La perdita di olfatto e gusto è uno dei primi sintomi del coronavirus. Lo segnalarono nella prima fase dell’epidemia i medici degli Spedali Civili di Brescia, che condussero uno studio a riguardo. Ne hanno realizzato un altro, pubblicato questa settimana sulla rivista scientifica International Forum of Allergy & Rhinology, in cui contestualizzano la prevalenza di questi sintomi, che possono facilitare l’identificazione degli individui infetti. I ricercatori hanno voluto chiarire la prevalenza di questi sintomi nella popolazione, quindi hanno condotto uno studio trasversale dal 27 marzo al 1° aprile nel Nord Italia. I medici hanno somministrato un questionario ai pazienti positivi al coronavirus, concentrandosi su questi due sintomi. Hanno studiato in particolare due gruppi: i pazienti ricoverati presso gli Spedali civili di Brescia e i soggetti in isolamento domiciliare. In totale, sono stati coinvolti 508 pazienti: 295 nel primo gruppo, 213 nell’altro. L’alterazione dell’olfatto è stata riscontrata nel 56 per cento dei casi, quella del gusto nel 63 per cento dei casi.

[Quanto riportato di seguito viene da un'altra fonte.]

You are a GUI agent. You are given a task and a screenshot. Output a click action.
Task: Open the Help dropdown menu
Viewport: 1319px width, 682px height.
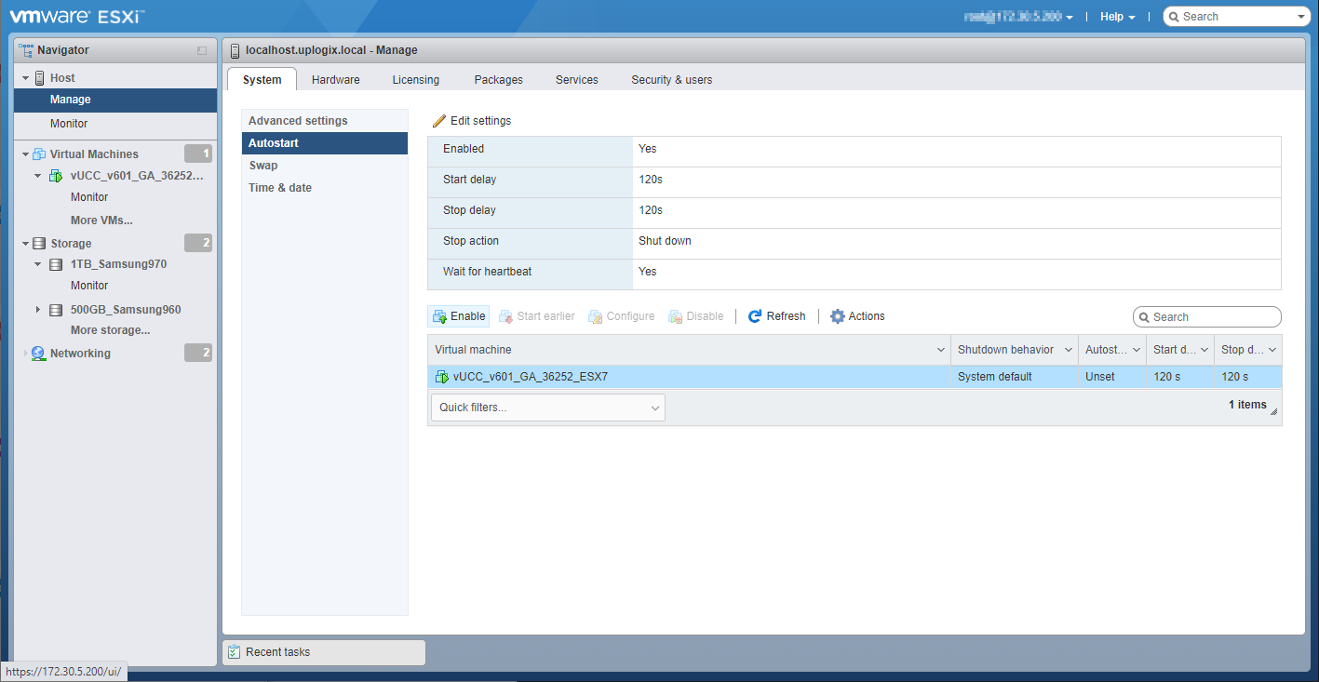tap(1117, 17)
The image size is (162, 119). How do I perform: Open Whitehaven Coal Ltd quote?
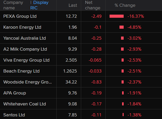point(25,104)
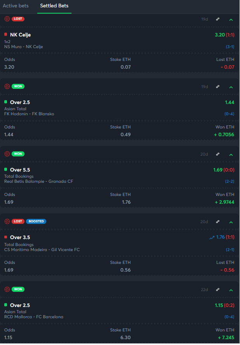Screen dimensions: 240x345
Task: Click link icon on CS Maritimo bet
Action: pos(218,222)
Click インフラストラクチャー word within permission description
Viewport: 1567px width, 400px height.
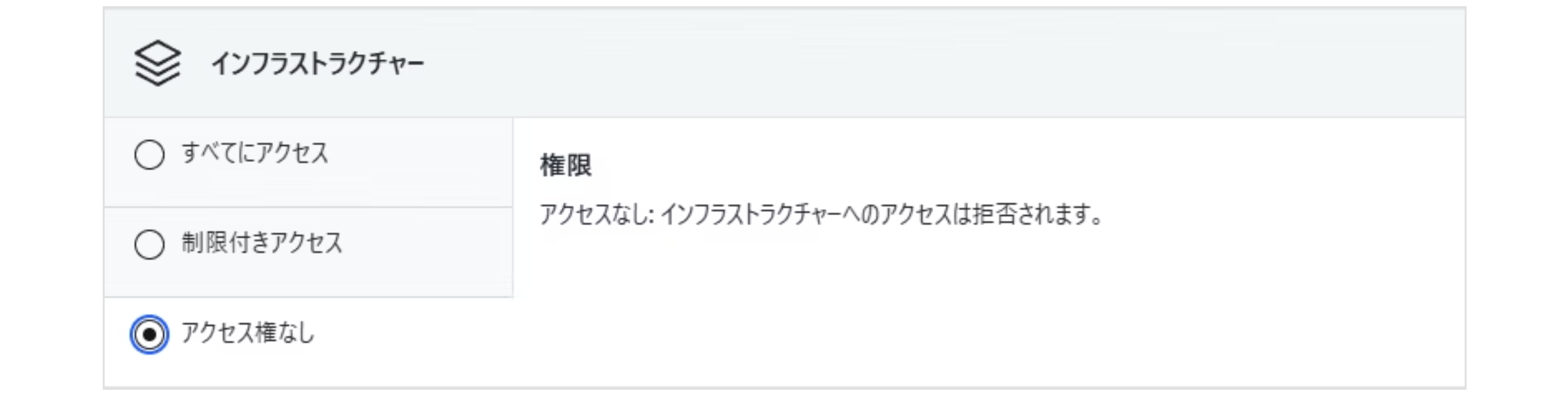(x=751, y=214)
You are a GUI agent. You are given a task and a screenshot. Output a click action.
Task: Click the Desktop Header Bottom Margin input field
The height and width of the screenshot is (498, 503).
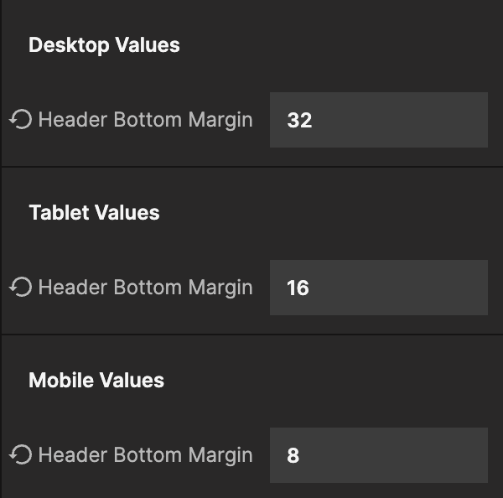coord(378,120)
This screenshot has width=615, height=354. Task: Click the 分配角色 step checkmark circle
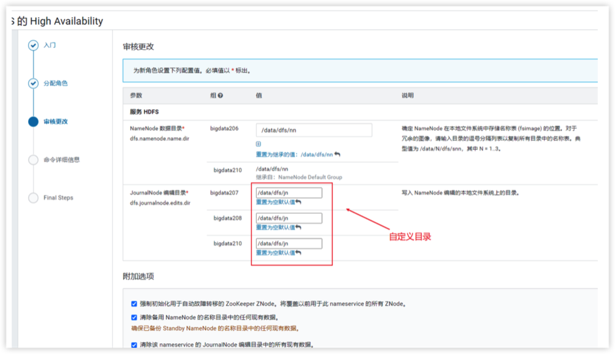(x=33, y=83)
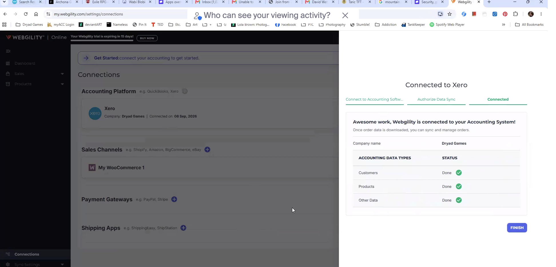Click the WooCommerce W store icon

tap(92, 168)
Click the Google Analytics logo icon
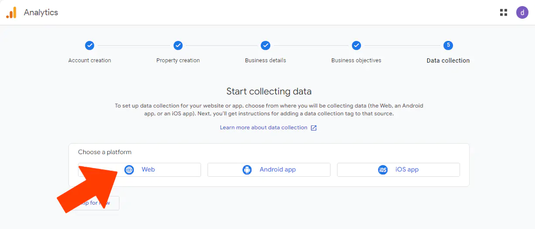 [x=11, y=13]
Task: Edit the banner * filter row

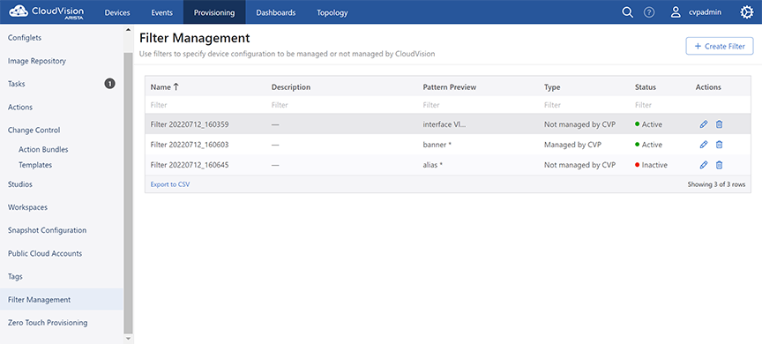Action: (703, 145)
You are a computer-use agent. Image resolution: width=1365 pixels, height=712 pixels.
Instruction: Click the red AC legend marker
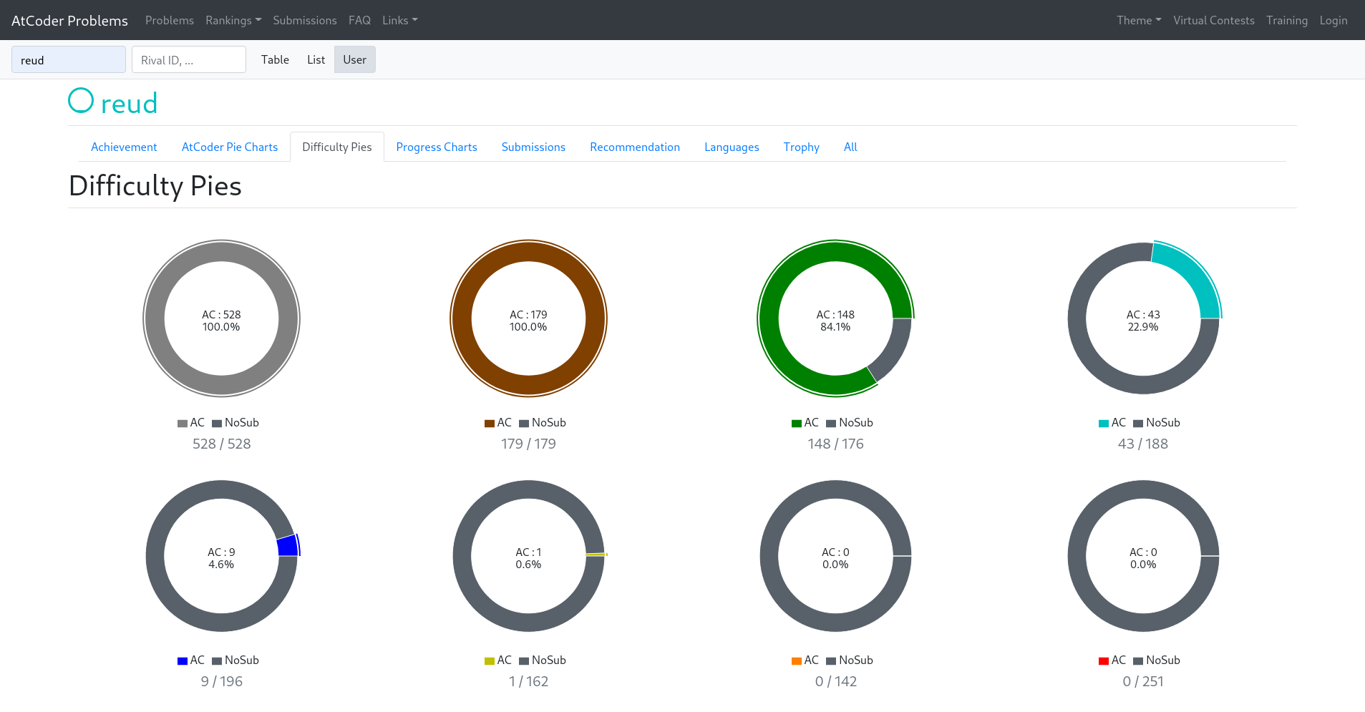pos(1104,660)
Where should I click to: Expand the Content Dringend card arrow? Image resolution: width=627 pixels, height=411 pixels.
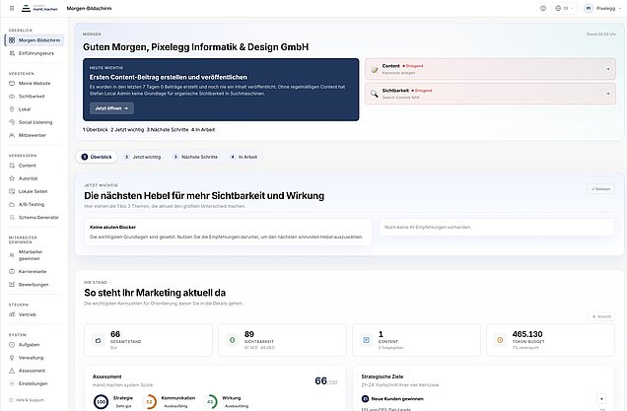608,69
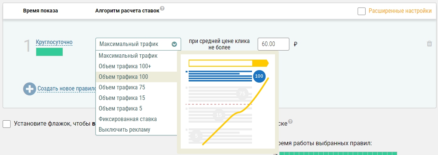Click Создать новое правило link
438x155 pixels.
[66, 89]
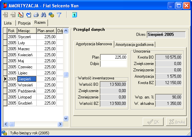This screenshot has height=137, width=192.
Task: Click the edit record toolbar icon
Action: 21,15
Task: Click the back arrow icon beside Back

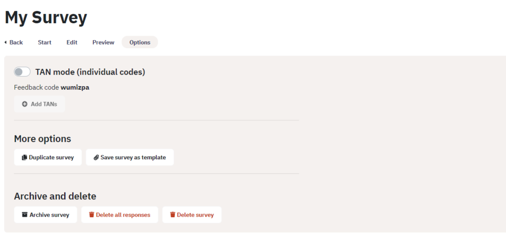Action: [x=5, y=43]
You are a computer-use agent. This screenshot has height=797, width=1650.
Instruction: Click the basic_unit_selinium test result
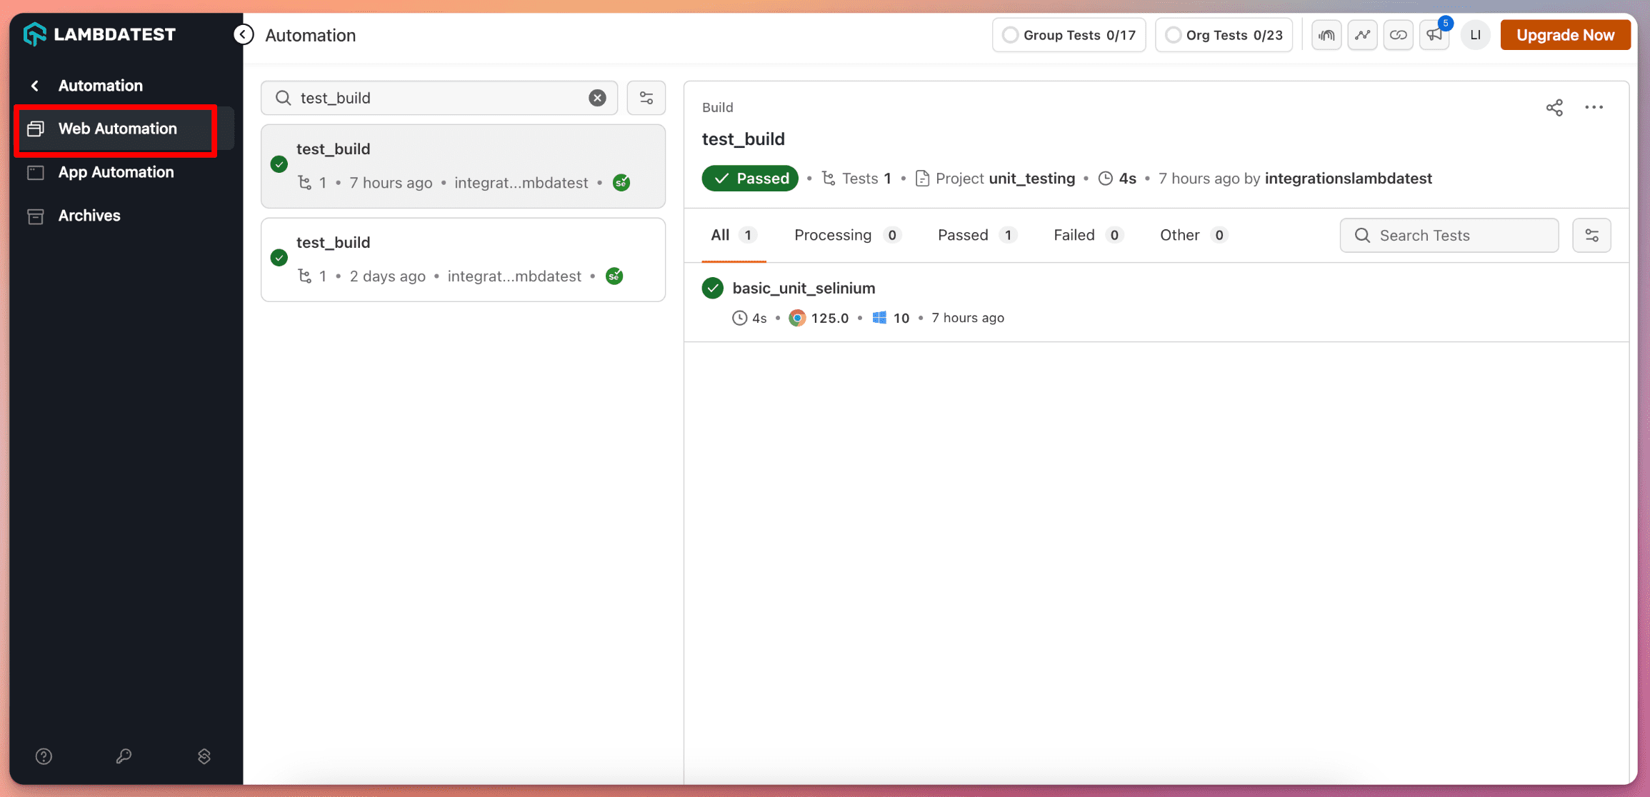click(804, 287)
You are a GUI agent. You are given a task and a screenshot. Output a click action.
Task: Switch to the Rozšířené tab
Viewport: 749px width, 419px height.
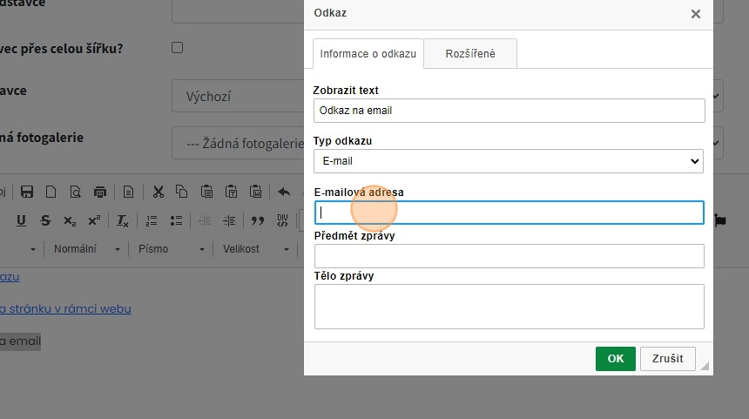(x=470, y=54)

COVID, 70% INFETTI (IN ISOLAMENTO) CON PERDITA OLFATTO E GUSTO

Nel gruppo A, quello che comprende i pazienti ricoverati agli Spedali Civili di Brescia la prevalenza della perdita dell’olfatto è stata del 44 per cento, quella del gusto del 52 per cento. Nell’altro gruppo invece corrisponde rispettivamente al 72 e 79 per cento. Si evidenzia, dunque, che questi sintomi sono più marcati nelle persone che restano a casa, in isolamento, rispetto a quelli che finiscono in ospedale. Questo vuol dire, dunque, che si tratta di sintomi che caratterizzano il decorso più lieve della malattia di Covid-19. Solo nel 10-11 per cento dei casi questi sono stati i primi sintomi, negli altri casi sono comparsi qualche giorno dopo la comparsa dei primi sintomi del coronavirus. I soggetti coinvolti nello studio hanno dichiarato che questi sintomi sono stati reversibili, nel 52 per cento dei casi per l’alterazione dell’olfatto, nel 55 per quella del gusto. I ricercatori non hanno dunque scoperto solo che la “disfunzione” è prevalente nei soggetti in quarantena domiciliare, ma che compaiono in particolare in soggetti più giovani e di sesso femminile.